What is required
Check each line of the material below for the word "this". State how many lines have it, and nothing more.
[Provided information Boundary: Start]
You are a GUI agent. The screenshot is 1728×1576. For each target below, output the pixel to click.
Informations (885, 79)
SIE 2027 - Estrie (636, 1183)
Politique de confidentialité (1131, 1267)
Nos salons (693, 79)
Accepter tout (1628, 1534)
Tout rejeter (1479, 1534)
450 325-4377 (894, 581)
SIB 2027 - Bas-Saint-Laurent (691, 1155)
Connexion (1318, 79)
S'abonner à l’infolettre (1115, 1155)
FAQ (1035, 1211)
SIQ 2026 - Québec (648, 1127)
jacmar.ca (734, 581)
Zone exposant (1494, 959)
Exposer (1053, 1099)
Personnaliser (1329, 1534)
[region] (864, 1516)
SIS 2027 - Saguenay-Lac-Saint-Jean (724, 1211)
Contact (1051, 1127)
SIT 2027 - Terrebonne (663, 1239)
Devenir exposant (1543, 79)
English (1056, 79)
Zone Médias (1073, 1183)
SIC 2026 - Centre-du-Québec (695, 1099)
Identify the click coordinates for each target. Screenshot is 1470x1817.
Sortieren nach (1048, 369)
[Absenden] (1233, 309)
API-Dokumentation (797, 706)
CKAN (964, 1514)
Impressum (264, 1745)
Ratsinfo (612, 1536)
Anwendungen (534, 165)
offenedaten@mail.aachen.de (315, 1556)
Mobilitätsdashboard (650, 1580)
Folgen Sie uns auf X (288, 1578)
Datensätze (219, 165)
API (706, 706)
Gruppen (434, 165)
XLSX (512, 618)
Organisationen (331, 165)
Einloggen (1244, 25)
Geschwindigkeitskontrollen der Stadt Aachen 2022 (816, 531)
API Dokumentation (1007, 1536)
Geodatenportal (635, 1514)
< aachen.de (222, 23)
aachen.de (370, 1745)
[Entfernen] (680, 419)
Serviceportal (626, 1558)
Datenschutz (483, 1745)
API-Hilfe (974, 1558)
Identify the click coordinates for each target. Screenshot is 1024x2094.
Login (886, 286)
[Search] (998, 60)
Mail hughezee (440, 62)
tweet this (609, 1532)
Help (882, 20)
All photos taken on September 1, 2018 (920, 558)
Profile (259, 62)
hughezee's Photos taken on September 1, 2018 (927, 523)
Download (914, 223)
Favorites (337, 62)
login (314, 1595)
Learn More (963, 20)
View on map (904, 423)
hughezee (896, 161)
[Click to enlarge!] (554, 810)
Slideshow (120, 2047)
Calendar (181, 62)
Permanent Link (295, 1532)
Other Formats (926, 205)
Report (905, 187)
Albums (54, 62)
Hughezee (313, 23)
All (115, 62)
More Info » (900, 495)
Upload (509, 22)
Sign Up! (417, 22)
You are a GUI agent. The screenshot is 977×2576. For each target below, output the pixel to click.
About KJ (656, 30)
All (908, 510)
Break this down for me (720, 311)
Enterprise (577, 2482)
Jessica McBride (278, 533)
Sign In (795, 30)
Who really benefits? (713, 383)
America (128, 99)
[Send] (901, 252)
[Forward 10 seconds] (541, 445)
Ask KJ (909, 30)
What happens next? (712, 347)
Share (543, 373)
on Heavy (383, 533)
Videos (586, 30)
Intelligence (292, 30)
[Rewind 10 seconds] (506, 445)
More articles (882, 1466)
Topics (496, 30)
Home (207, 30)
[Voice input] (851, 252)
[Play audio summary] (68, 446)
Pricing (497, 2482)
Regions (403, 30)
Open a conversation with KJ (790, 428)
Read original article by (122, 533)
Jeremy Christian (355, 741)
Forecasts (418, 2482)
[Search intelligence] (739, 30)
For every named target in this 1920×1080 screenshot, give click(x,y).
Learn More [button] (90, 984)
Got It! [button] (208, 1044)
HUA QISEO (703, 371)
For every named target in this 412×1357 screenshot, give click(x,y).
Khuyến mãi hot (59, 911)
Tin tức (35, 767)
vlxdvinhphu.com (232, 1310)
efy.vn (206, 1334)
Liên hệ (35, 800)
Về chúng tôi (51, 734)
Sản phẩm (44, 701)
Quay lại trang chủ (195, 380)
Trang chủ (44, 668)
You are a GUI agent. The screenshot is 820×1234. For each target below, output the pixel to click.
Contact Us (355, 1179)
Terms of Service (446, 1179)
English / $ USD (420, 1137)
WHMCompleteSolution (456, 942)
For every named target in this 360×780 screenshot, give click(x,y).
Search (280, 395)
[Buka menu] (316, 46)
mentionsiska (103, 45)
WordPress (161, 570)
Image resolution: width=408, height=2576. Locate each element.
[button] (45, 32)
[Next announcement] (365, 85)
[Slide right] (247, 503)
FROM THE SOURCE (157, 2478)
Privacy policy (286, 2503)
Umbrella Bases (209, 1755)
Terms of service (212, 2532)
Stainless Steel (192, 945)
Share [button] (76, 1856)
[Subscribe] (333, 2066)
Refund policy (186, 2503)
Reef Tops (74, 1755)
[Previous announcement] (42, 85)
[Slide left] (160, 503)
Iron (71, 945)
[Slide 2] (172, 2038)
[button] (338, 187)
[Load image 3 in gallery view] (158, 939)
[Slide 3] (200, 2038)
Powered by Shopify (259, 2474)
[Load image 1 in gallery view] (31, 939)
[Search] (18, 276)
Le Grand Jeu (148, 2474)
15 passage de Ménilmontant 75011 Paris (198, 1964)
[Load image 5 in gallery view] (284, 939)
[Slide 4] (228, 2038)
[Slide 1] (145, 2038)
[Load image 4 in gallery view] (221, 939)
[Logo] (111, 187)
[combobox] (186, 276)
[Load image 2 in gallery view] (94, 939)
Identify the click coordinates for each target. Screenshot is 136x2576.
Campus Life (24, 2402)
[Provided information Boundary: End]
Written solution
5